* [Problem statement]
Return the data below exactly, please, but drop the pictures.

* [Entries supplied]
□ □ □ □

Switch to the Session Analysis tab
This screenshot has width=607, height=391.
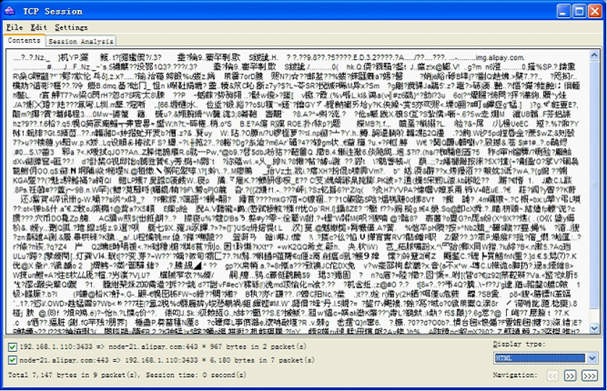[x=81, y=41]
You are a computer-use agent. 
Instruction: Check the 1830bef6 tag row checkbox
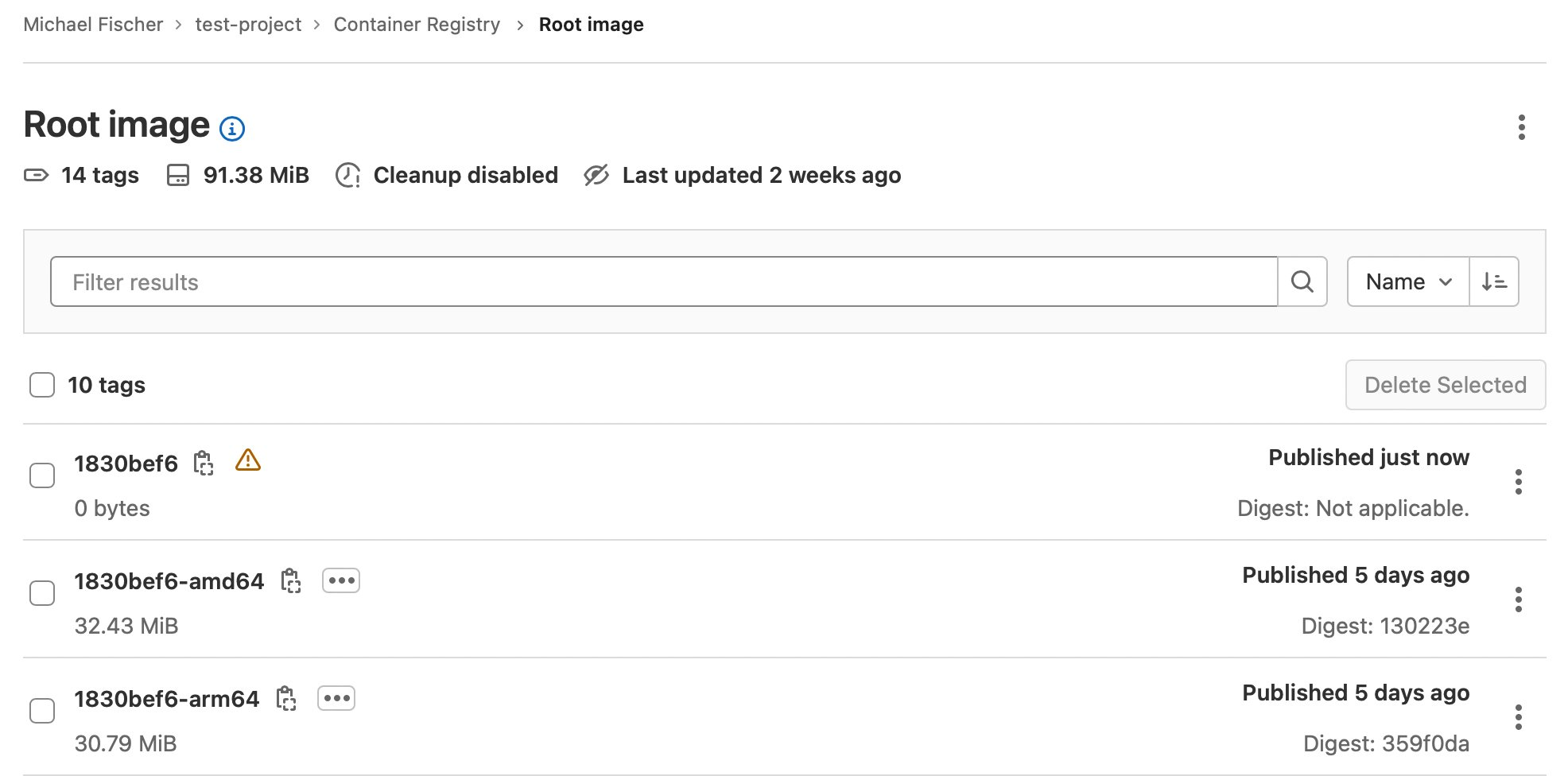pyautogui.click(x=42, y=475)
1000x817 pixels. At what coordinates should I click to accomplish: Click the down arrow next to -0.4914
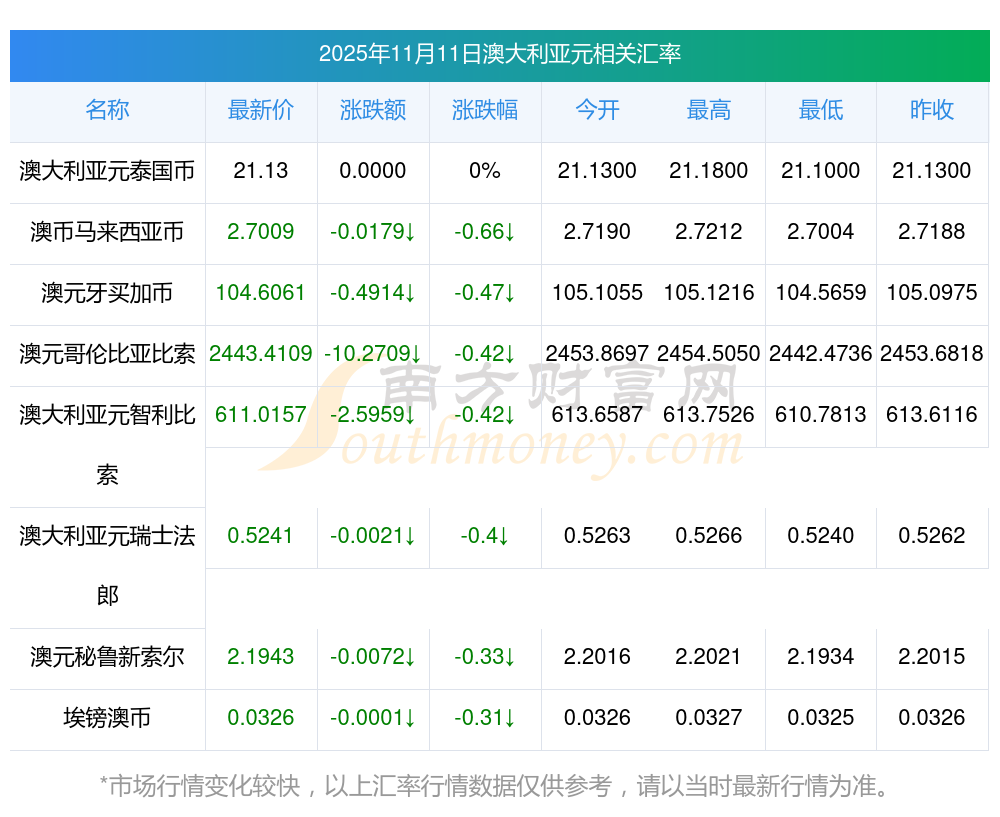click(x=411, y=293)
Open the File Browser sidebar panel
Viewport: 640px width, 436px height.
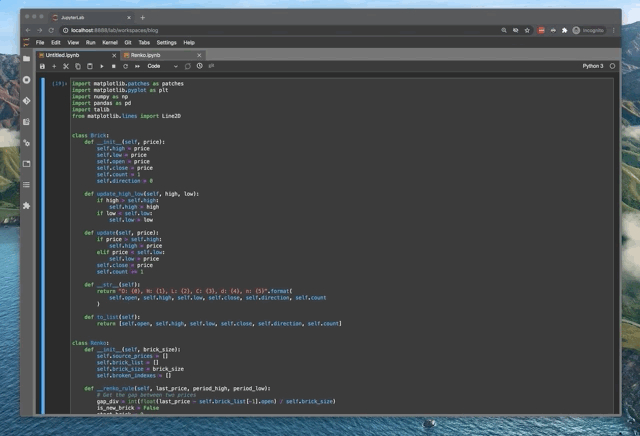coord(27,59)
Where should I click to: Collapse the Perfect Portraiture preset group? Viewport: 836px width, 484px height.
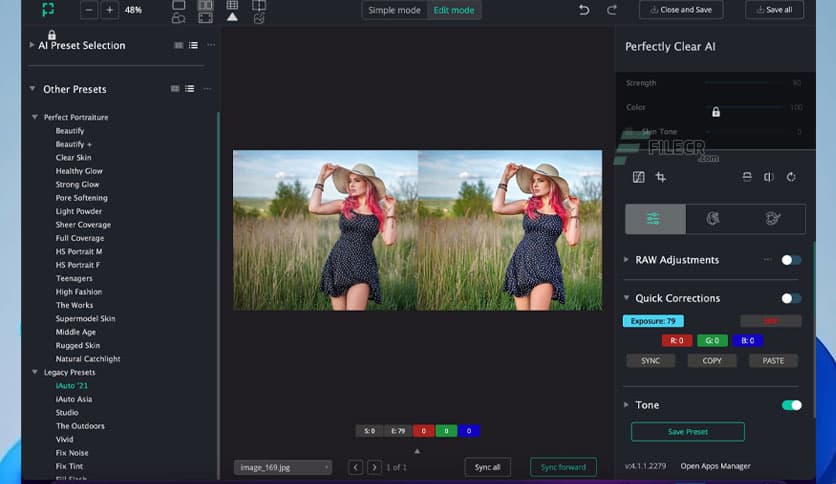click(35, 117)
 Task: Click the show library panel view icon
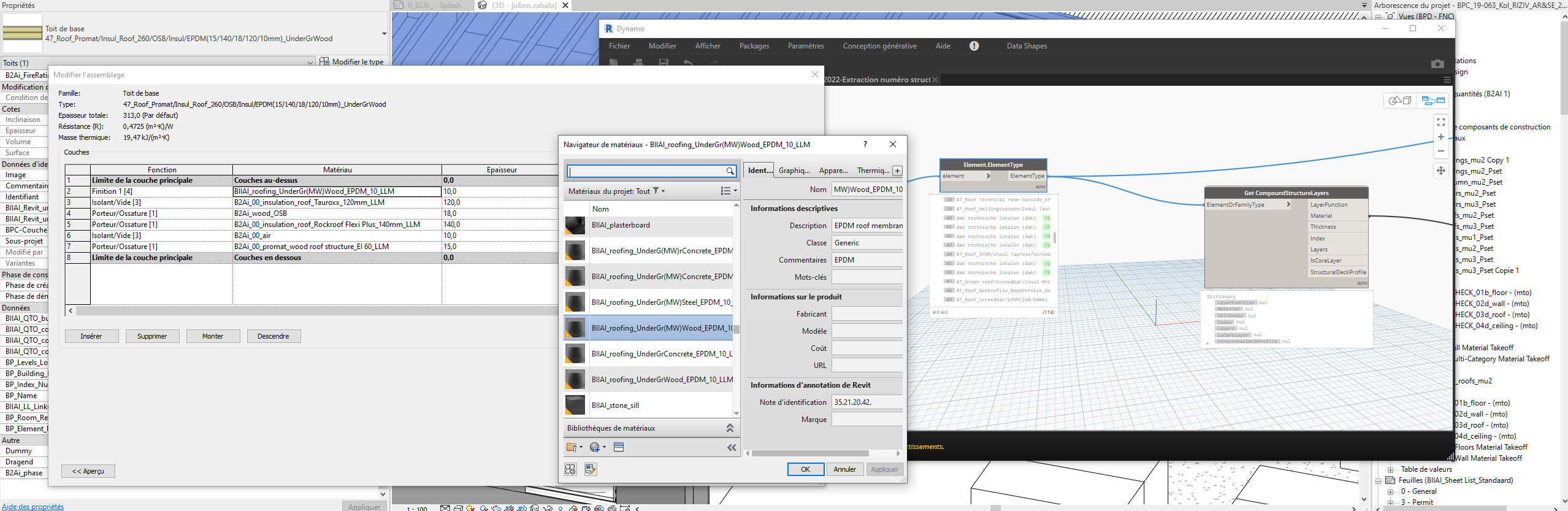click(x=619, y=447)
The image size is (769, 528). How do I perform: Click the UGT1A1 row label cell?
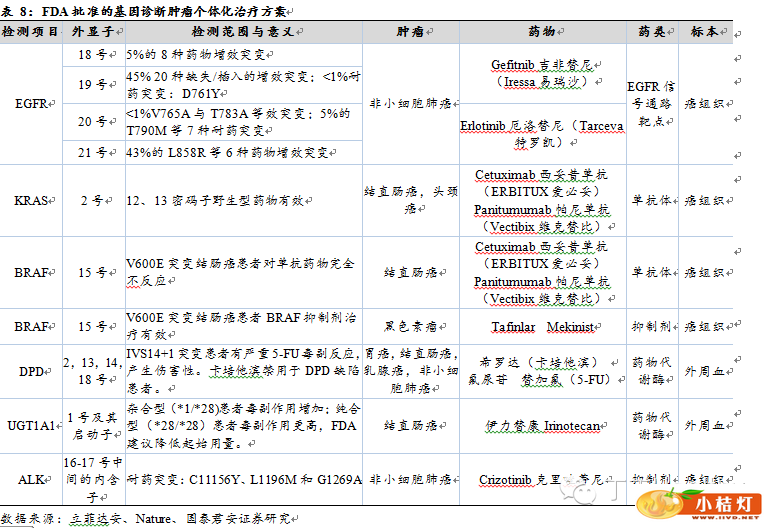30,427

□ □ □ □

* [Result of this task]
Switch to the Session Analysis tab
This screenshot has width=607, height=391.
[x=81, y=41]
You are a computer-use agent. 
Instruction: Check the 1830bef6 tag row checkbox
pyautogui.click(x=42, y=475)
1000x817 pixels. At what coordinates should I click to accomplish: Click the down arrow next to -0.4914
click(x=411, y=293)
Open the File Browser sidebar panel
Viewport: 640px width, 436px height.
coord(27,59)
Where should I click to: Collapse the Perfect Portraiture preset group? Viewport: 836px width, 484px height.
click(35, 117)
 Task: Click the show library panel view icon
click(x=619, y=447)
The image size is (769, 528). How do I perform: Click the UGT1A1 row label cell?
30,427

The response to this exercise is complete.